Students debate whether to stay or go after graduation

Megan and Jeff Adamson are pictured enjoying a trip to the Uinta Mountains. Their love for Utah’s mountains is one of the reasons they want to stay. (Megan Adamson)

Utah boasts five national parks, 19 LDS temples and is ranked #3 in the U.S. for overall quality of life by U.S. News. Utah is home to five nationally ranked universities, all of which are some of the most affordable schools in the nation. Every county in the state includes a national forest. There are 14 ski resorts, with Park City being the second largest resort in the U.S.

Despite its impressive landscape and demographics, however, there is an ongoing debate among BYU students on whether to stay in Utah post-graduation. Thirty-five percent of BYU students are originally from Utah, but the rest of the student body represents all other 49 states and 109 different countries, according to BYU’s website.

Liz Allen, a sophomore from Magna, Utah, said she plans to settle down in Utah, although not right away.

“After graduation I want to travel a lot and live all over,” Allen said. “But I feel like I’ll settle down and live in Utah eventually, just because all my family is here.”

Alexa DeMarco, a student from Washington, says she plans to stay in Utah after she graduates even though she didn’t grow up here.

“I like the culture here a lot,” DeMarco said. “I think it’s impacted by Mormon culture, but I just like the culture in general.”

Megan Adamson is a public relations student who grew up in San Diego. She said she and her husband plan to go where the best job opportunities are, but they hope to stay in Utah. She said they will both have internships in Utah, which will hopefully lead to full-time jobs in the state.

“We love living in Utah. We love the mountains and being able to go hunting and camping,” she said. “My in-laws and some of my family live here, so it would be nice to stay close to them.”

Kate Jarvis, an elementary education student, has lived in Provo her whole life. She said she is ready for something different.

“I want to go to grad school, and all the schools I’ve looked into are out of the state,” she said.

Current BYU students aren’t the only ones who have an opinion in this debate. Several alumni who have stuck around in the Beehive State have spoken up on whether they plan to stay for the long haul.

Leah O’Neill grew up in Sandy, Utah, graduated from BYU, and is staying in Utah until her husband graduates with a doctorate. She said that once he finishes, they will “flee” for the East Coast. She said they are strong members of the LDS Church, but there are oddities of Mormon culture in Utah that they disagree with. She thinks she and her family would be more useful to God elsewhere.

“There’s so much confusion between what’s doctrine, what’s principle and what’s just tradition in Utah,” O’Neill said. “Growing up here, it took me a long time to realize that my friends went to church because it was their lifestyle, not because they understood and were committed to God.”

She said a lot of people she graduated with have stayed in Utah because they have family they want to stay close to.
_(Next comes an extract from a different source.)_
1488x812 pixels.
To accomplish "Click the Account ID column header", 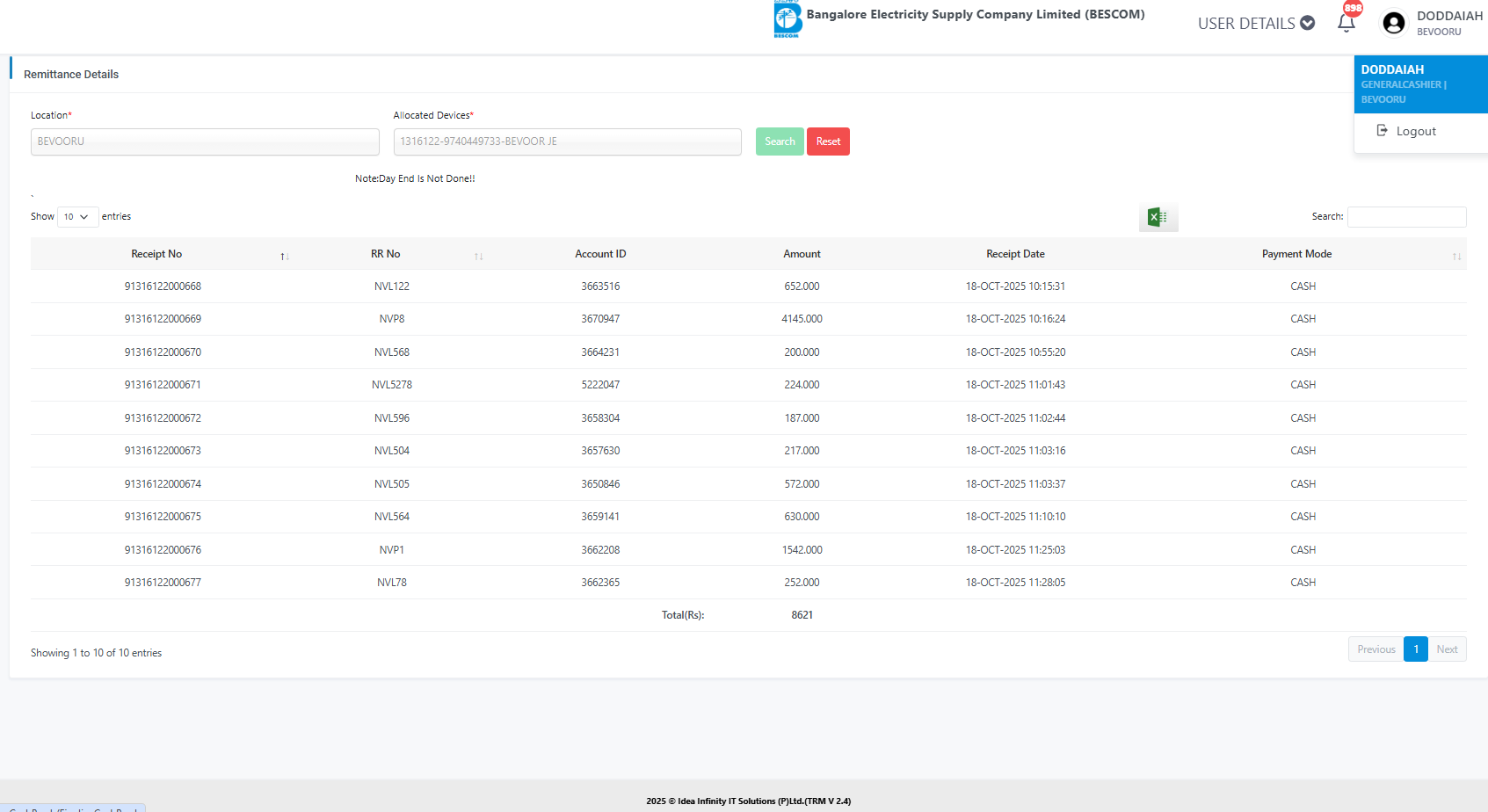I will point(600,254).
Alyssa Challis disagrees with O’Neill. She said that she and her husband both grew up in Utah, and they love the lifestyle they’re able to live here. They also love having family close by. She has graduated from BYU and is waiting for her husband to graduate this year.
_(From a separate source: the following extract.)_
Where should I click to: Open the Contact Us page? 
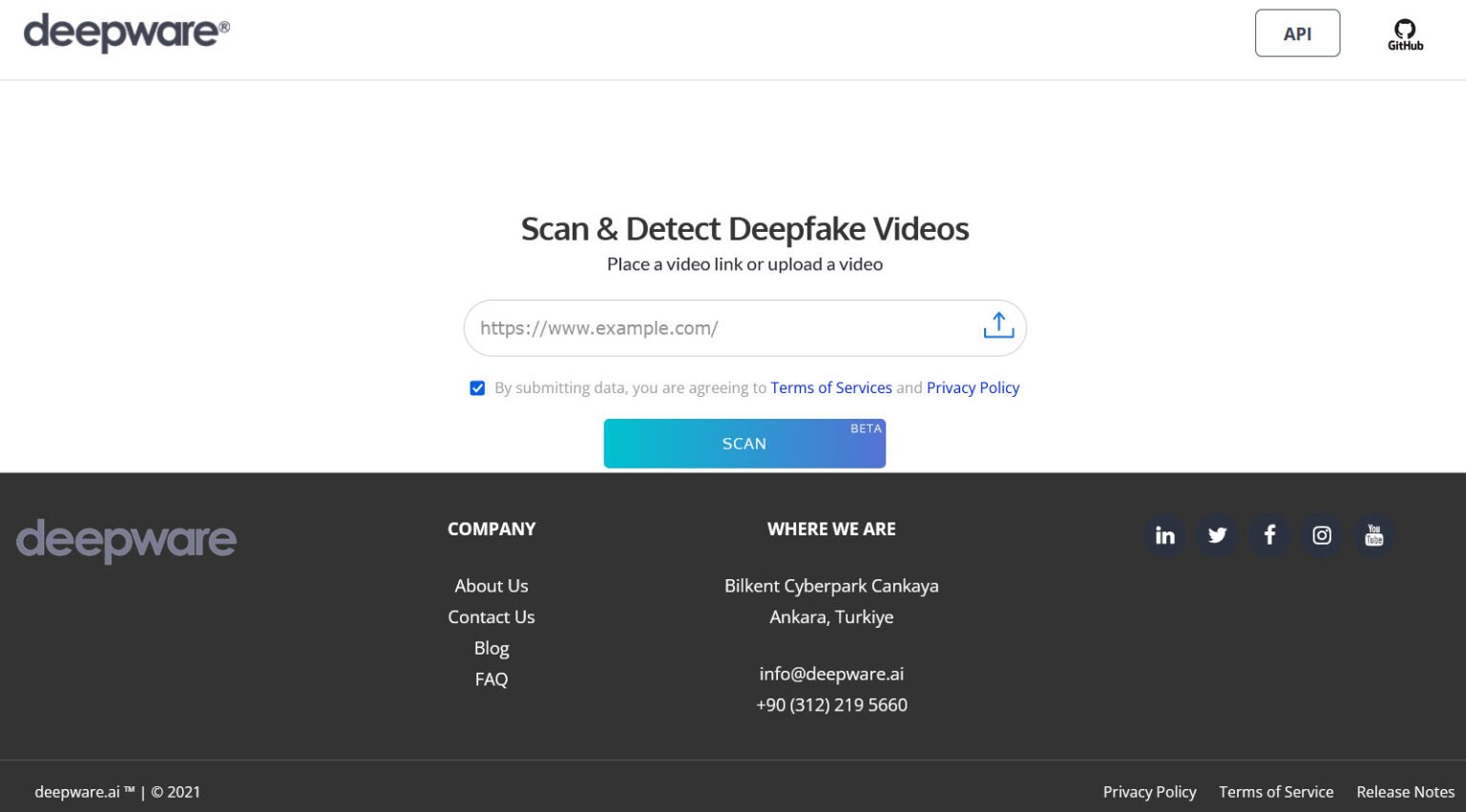point(492,616)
“We love that we can ski and snowboard in awesome snow in the winter and go boating in the summer not too far away,” she said. “Utah is a good balance for us. If we have the opportunity to stay, we’ll stay.”

Many couples in Utah find themselves in the position where one spouse graduates before the other. Because of this, plans for the future are often modified, and couples find themselves living here longer than they anticipated. Emily Webster is in this situation.
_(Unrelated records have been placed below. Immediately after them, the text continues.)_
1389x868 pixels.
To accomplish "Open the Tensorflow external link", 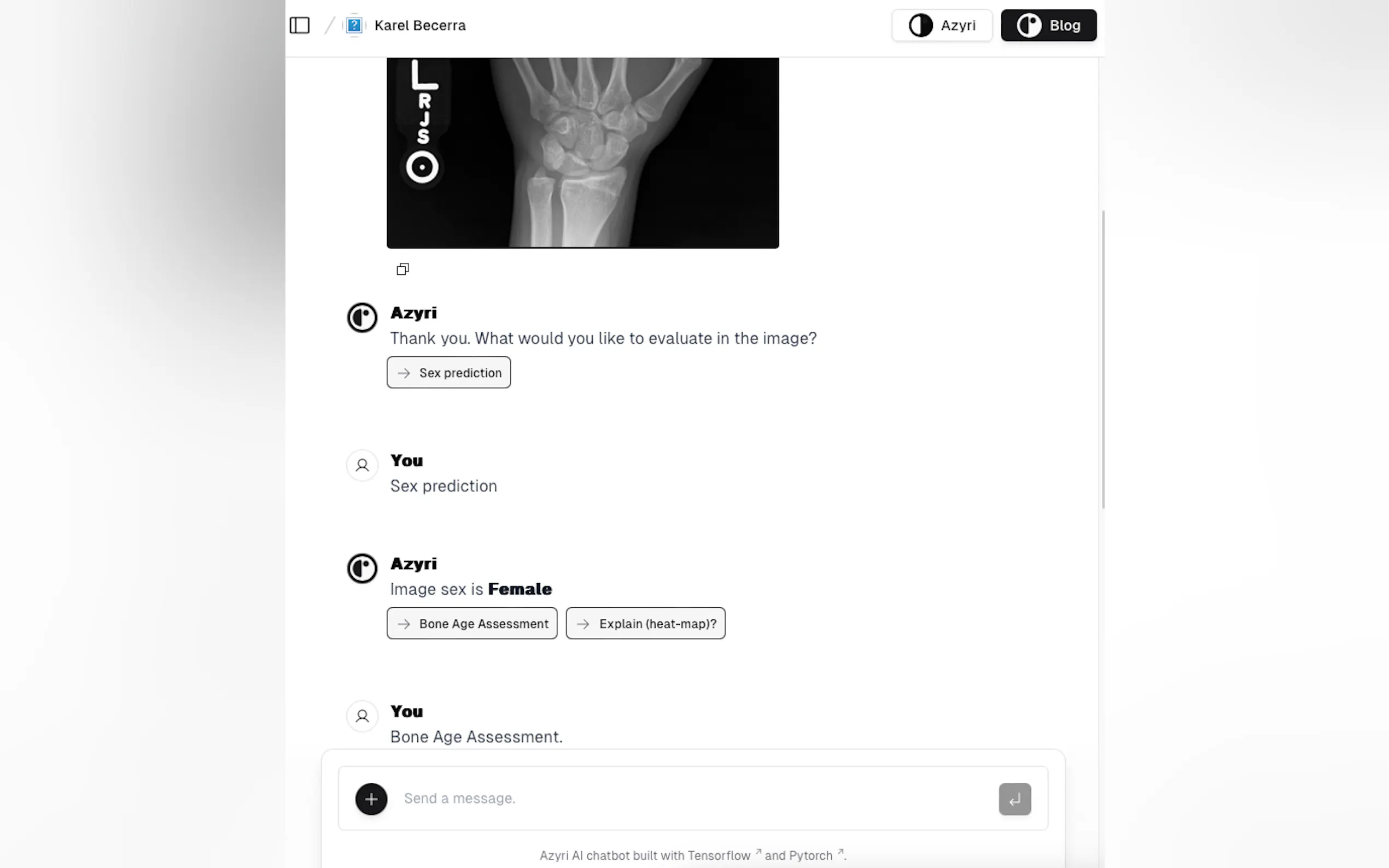I will click(x=719, y=855).
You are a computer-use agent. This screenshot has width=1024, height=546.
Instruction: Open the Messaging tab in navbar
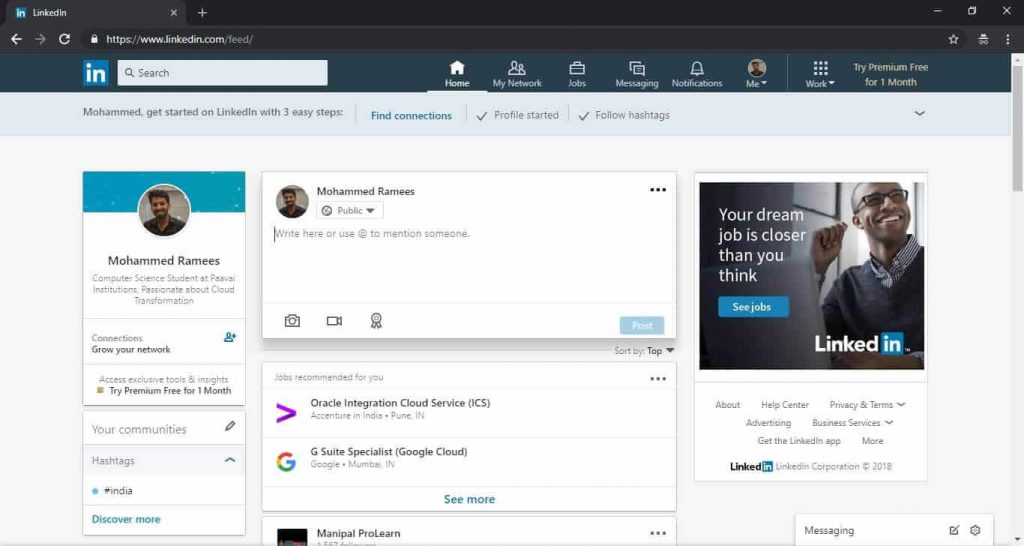pyautogui.click(x=637, y=74)
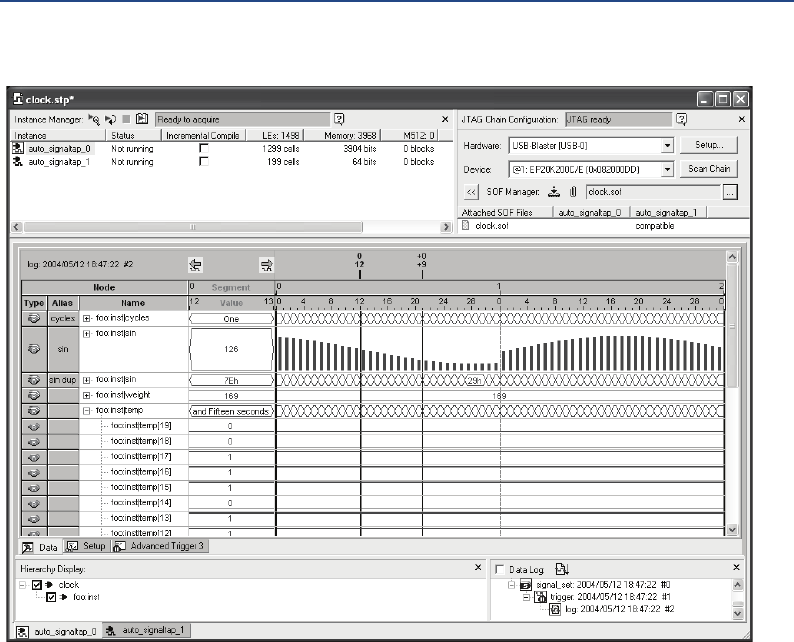Click the Stop Analysis square icon
The height and width of the screenshot is (642, 794).
coord(125,118)
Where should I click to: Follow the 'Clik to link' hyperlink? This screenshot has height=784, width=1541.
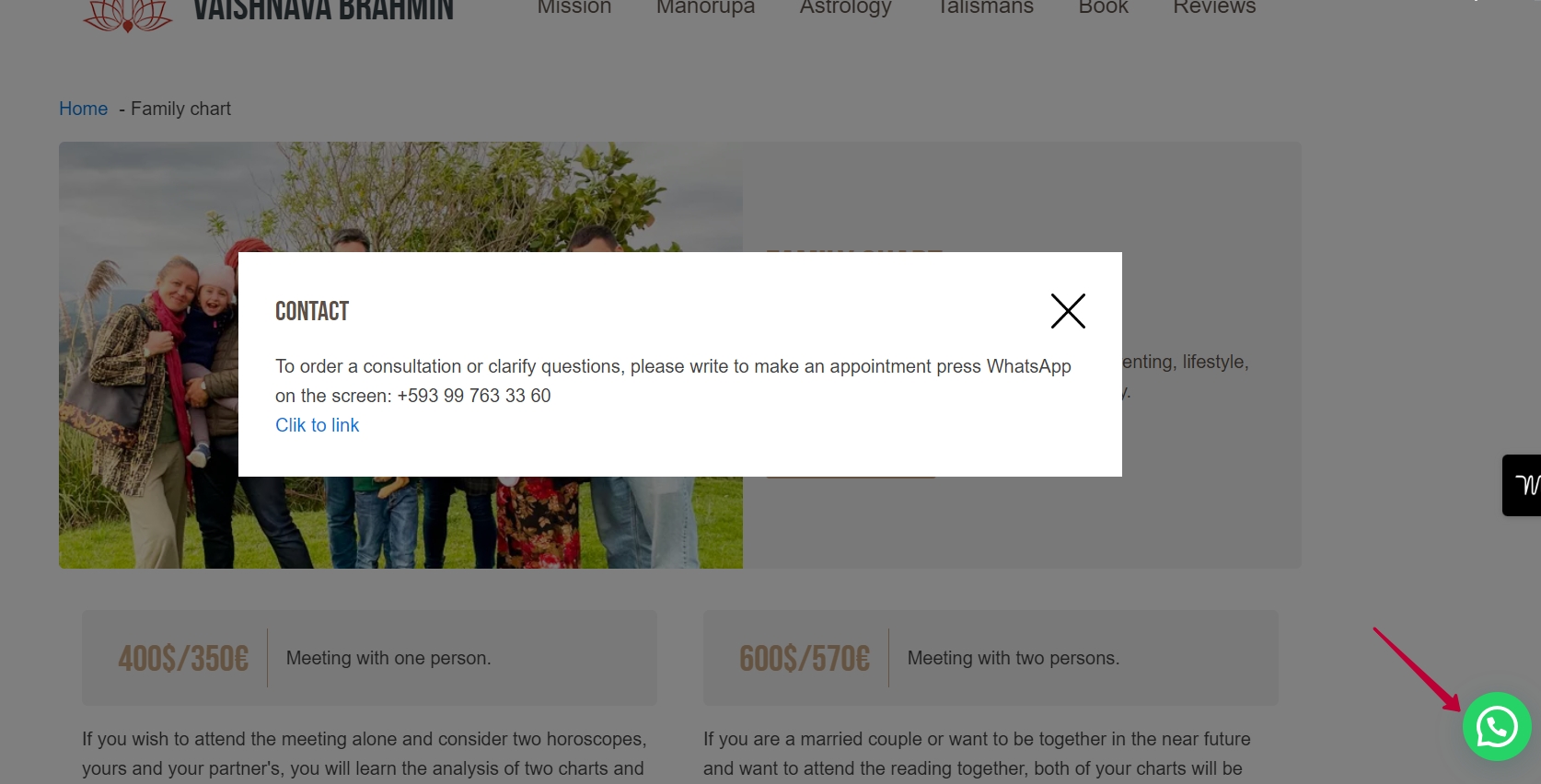(317, 425)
Webster is from Colorado, and she said her job and her spouse are her only reasons for sticking around. She said the mountains are beautiful, but she can find them elsewhere. She also said she is not used to living in an area with such a high population of Mormons.

“I just have no reason to stay — no family, no real ties other than BYU,” Webster said. “I also don’t like the school systems very much, and I think they need a lot of work.”

She said she isn’t necessarily opposed to staying, but she doesn’t feel she has any compelling reasons.

Abby Adams has found herself in a similar situation to Webster, but she has different feelings toward it. She said that when she was looking for jobs, her husband was still in school, so she purposely looked for opportunities in the area. Now that he is getting close to graduation, he is also looking for a job in the area so they can stay near her job.

“We will be moving for grad school,” Adams said. “It will all depend on jobs, school and such, but it would be nice to get back here to have the extended family support.”

Ashley Roth and her husband are both done with school and are living in Provo. They are currently searching for jobs. She said that if they find a great opportunity here, they would stay, but they are hoping to find something out of the state.

“We’d like to be in a more-preferred climate — rainy and green — to be closer to family and to be somewhere where there are less members,” Roth said. “We’d potentially like to share our beliefs more — to be in the ‘mission field.’ As well as so our kids could grow up around a greater variety of people and lifestyles.”

Whether to be close to family, find job opportunities, go to grad school or follow religious preferences, graduates will use the same reasons to leave as they will to stay.